Copy the material word for word, from its first line through the line containing "will (945, 27).", both included.

## Data extract
>>>>

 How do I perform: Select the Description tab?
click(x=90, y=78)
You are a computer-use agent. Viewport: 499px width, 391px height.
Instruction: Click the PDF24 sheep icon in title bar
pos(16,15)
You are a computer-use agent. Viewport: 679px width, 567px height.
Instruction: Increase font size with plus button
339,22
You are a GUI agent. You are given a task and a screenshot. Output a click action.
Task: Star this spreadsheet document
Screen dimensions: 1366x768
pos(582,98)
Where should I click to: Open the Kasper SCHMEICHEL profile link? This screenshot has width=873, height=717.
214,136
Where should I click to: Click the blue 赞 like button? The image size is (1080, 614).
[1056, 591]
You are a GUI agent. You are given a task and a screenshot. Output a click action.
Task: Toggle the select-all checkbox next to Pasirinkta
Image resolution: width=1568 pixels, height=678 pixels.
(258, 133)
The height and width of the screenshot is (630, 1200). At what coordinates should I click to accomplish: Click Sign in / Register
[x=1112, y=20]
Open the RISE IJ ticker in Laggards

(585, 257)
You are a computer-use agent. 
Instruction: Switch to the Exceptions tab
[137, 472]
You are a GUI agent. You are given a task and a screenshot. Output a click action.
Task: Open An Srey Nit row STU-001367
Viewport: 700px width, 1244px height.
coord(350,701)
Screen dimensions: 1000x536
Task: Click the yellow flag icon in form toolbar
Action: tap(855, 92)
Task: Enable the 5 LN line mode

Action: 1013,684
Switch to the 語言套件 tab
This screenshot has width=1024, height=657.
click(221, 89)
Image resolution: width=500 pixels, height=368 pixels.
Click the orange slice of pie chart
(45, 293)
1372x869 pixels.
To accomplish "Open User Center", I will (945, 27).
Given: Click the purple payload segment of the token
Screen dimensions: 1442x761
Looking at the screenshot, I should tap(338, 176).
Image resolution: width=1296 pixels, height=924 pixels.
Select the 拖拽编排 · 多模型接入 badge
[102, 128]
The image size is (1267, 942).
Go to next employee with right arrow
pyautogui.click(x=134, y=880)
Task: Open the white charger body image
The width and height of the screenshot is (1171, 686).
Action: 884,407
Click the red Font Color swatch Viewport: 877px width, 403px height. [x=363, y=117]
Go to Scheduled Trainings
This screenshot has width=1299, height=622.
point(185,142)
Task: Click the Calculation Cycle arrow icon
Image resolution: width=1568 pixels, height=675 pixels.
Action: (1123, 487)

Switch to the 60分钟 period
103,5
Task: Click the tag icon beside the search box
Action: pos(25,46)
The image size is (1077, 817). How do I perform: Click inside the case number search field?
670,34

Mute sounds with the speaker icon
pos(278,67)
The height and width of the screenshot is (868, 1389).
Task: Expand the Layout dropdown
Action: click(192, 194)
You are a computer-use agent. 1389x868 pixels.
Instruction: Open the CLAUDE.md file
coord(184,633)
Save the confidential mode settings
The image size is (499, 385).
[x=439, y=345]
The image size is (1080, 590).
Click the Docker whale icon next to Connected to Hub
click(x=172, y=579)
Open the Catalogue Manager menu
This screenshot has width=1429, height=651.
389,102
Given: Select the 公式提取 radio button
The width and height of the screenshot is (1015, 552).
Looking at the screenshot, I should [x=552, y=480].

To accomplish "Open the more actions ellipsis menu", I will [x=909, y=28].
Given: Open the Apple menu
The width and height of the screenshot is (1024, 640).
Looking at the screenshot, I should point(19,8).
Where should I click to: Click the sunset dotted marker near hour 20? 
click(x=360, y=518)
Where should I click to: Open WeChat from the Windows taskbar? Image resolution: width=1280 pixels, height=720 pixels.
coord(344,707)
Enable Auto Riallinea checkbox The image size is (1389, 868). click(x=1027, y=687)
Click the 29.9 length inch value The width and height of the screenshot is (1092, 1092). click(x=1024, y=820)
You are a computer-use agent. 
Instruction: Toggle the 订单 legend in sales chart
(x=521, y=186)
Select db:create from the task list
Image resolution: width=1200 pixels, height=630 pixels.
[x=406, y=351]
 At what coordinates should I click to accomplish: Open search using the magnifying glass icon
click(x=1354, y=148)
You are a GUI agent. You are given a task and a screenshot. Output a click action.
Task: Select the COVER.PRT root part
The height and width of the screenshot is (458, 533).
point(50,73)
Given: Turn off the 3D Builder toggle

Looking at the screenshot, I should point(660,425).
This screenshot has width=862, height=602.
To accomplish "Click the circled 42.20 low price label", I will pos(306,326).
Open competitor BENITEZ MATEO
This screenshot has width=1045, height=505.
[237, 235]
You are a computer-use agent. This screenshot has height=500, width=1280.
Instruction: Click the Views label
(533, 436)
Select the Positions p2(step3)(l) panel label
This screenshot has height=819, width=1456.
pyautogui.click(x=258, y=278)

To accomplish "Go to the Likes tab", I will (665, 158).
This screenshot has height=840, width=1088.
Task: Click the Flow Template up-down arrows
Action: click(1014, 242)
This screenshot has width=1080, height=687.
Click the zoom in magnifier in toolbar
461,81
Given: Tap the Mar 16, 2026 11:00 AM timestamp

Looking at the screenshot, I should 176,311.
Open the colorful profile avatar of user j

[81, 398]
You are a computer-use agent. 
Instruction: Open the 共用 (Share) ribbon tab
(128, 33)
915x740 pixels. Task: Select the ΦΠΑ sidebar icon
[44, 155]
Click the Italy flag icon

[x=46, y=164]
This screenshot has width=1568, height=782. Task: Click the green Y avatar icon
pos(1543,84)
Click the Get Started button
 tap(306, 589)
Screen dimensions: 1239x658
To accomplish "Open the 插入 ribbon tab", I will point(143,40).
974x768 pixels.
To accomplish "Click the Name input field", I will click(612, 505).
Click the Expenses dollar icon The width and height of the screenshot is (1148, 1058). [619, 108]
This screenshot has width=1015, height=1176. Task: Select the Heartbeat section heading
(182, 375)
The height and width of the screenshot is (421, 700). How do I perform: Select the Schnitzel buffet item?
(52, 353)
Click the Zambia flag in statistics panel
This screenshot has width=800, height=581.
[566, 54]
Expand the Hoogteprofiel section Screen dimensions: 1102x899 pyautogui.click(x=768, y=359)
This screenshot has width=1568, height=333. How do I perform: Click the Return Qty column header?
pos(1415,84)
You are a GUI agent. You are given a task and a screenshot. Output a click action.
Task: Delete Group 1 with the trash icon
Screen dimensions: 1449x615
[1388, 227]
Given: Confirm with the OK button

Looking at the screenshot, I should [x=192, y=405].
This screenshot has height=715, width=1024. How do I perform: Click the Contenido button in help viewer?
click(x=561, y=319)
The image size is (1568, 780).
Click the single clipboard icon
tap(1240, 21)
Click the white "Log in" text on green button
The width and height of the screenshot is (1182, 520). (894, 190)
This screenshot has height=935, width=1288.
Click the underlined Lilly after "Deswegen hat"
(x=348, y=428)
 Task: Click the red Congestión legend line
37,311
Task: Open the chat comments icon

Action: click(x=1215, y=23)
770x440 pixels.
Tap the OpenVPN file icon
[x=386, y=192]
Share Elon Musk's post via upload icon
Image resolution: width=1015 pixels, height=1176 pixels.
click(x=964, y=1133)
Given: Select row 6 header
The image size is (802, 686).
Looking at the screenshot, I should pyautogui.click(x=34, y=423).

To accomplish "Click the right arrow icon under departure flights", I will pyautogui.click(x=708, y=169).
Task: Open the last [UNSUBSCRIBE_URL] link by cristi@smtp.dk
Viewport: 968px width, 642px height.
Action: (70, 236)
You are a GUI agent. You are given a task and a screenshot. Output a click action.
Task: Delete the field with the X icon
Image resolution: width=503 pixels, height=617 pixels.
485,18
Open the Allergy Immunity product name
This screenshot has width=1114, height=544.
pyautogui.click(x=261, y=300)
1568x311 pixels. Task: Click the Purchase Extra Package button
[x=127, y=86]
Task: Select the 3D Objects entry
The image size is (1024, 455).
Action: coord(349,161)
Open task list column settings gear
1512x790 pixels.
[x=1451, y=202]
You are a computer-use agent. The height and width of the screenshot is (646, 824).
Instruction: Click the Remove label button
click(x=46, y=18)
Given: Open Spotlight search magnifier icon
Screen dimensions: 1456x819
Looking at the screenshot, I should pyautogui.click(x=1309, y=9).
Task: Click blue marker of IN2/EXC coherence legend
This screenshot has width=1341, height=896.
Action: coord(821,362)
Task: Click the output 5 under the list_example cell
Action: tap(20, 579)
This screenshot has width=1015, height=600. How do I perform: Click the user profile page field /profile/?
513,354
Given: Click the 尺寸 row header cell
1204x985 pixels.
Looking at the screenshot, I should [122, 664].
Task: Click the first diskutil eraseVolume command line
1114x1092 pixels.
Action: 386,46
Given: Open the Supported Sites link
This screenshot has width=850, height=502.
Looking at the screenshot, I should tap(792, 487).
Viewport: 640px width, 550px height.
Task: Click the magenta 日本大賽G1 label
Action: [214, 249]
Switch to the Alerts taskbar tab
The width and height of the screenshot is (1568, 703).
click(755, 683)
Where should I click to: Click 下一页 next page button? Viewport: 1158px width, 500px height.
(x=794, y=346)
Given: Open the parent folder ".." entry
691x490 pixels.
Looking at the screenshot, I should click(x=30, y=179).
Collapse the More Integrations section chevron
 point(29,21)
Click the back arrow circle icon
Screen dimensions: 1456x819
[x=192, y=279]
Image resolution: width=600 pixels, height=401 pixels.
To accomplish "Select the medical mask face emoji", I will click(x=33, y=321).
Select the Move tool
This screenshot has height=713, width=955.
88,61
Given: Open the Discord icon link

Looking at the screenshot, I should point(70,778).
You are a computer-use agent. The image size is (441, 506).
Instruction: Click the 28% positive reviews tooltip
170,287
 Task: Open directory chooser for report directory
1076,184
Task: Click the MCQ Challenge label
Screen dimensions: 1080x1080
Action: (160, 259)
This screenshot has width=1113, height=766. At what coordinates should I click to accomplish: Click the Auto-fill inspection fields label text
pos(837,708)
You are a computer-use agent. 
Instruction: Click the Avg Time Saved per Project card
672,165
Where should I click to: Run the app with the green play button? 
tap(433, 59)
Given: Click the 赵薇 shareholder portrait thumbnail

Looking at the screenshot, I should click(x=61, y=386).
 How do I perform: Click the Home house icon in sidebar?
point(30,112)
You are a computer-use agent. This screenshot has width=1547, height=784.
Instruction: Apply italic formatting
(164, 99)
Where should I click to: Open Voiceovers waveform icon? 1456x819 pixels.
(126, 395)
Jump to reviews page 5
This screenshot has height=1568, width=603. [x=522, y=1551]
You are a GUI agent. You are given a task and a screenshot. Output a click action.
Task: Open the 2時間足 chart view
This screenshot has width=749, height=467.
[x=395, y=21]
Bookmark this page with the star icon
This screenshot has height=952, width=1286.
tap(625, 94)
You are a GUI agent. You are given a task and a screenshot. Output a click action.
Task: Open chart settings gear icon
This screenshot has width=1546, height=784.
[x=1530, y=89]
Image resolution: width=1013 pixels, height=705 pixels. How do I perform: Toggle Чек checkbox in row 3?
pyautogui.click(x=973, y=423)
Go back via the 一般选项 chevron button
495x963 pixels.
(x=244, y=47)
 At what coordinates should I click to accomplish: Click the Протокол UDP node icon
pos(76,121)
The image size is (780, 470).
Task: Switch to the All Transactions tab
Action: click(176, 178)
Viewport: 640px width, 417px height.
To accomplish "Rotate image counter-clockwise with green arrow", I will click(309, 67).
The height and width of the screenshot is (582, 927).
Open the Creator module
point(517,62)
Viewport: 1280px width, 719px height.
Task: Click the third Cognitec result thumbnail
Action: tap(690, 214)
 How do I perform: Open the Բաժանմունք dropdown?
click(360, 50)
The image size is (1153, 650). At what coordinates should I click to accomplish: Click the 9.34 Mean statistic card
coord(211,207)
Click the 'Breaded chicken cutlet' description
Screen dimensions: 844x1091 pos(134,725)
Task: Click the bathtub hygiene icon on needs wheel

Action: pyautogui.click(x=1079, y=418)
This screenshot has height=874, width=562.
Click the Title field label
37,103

<<<<

## Solution for this exercise
 How do I perform: Select the Description tab?
click(x=90, y=78)
You are a computer-use agent. Viewport: 499px width, 391px height.
Instruction: Click the PDF24 sheep icon in title bar
pos(16,15)
You are a computer-use agent. Viewport: 679px width, 567px height.
Instruction: Increase font size with plus button
339,22
You are a GUI agent. You are given a task and a screenshot. Output a click action.
Task: Star this spreadsheet document
Screen dimensions: 1366x768
pos(582,98)
Where should I click to: Open the Kasper SCHMEICHEL profile link? This screenshot has width=873, height=717.
214,136
Where should I click to: Click the blue 赞 like button? The image size is (1080, 614).
[1056, 591]
You are a GUI agent. You are given a task and a screenshot. Output a click action.
Task: Toggle the select-all checkbox next to Pasirinkta
Image resolution: width=1568 pixels, height=678 pixels.
(258, 133)
The height and width of the screenshot is (630, 1200). At what coordinates should I click to accomplish: Click Sign in / Register
[x=1112, y=20]
Open the RISE IJ ticker in Laggards

(585, 257)
You are a computer-use agent. 
Instruction: Switch to the Exceptions tab
[137, 472]
You are a GUI agent. You are given a task and a screenshot. Output a click action.
Task: Open An Srey Nit row STU-001367
Viewport: 700px width, 1244px height.
coord(350,701)
Screen dimensions: 1000x536
Task: Click the yellow flag icon in form toolbar
Action: tap(855, 92)
Task: Enable the 5 LN line mode

Action: 1013,684
Switch to the 語言套件 tab
This screenshot has width=1024, height=657.
click(221, 89)
Image resolution: width=500 pixels, height=368 pixels.
Click the orange slice of pie chart
(45, 293)
1372x869 pixels.
To accomplish "Open User Center", I will (945, 27).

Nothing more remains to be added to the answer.